■ **STATED TASK**
Retype every line of the records word for word, leaving out the pictures.

Item-finding records:
(begin)
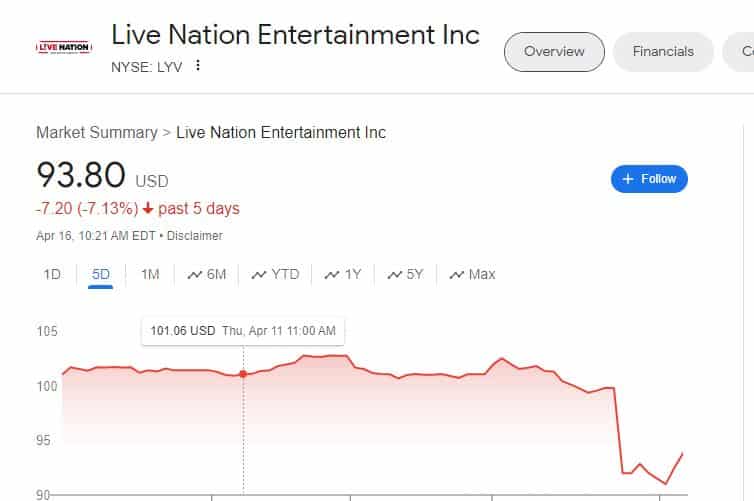This screenshot has height=501, width=754.
Task: Select the 5D chart range tab
Action: (x=101, y=275)
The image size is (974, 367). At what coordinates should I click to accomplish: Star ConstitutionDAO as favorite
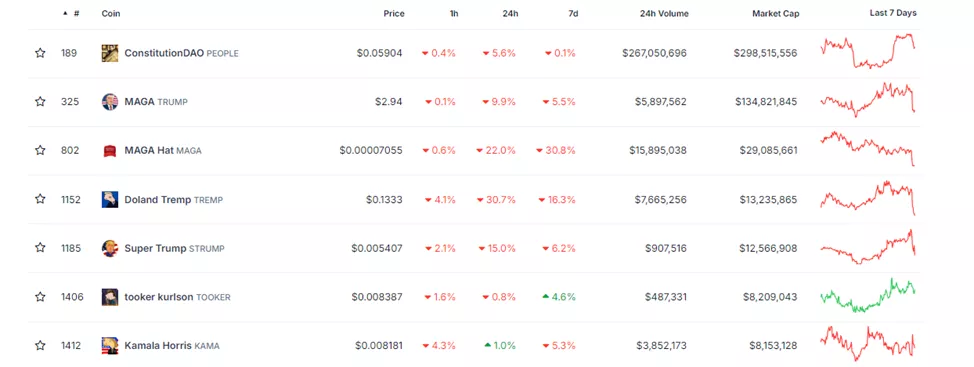click(40, 53)
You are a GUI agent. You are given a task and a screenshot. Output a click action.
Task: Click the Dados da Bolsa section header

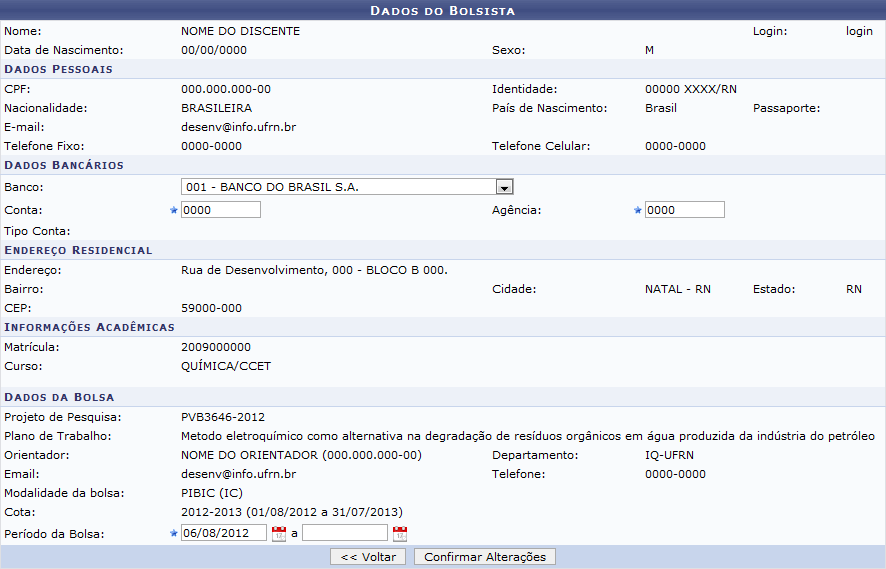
(end)
■ **SOLUTION FOR THIS PROBLEM**
This screenshot has height=501, width=754.
Task: Select the 5D chart range tab
Action: (x=101, y=275)
The image size is (974, 367). At what coordinates should I click to accomplish: Star ConstitutionDAO as favorite
click(40, 53)
You are a GUI agent. You are given a task and a screenshot. Output a click action.
Task: Click the Dados da Bolsa section header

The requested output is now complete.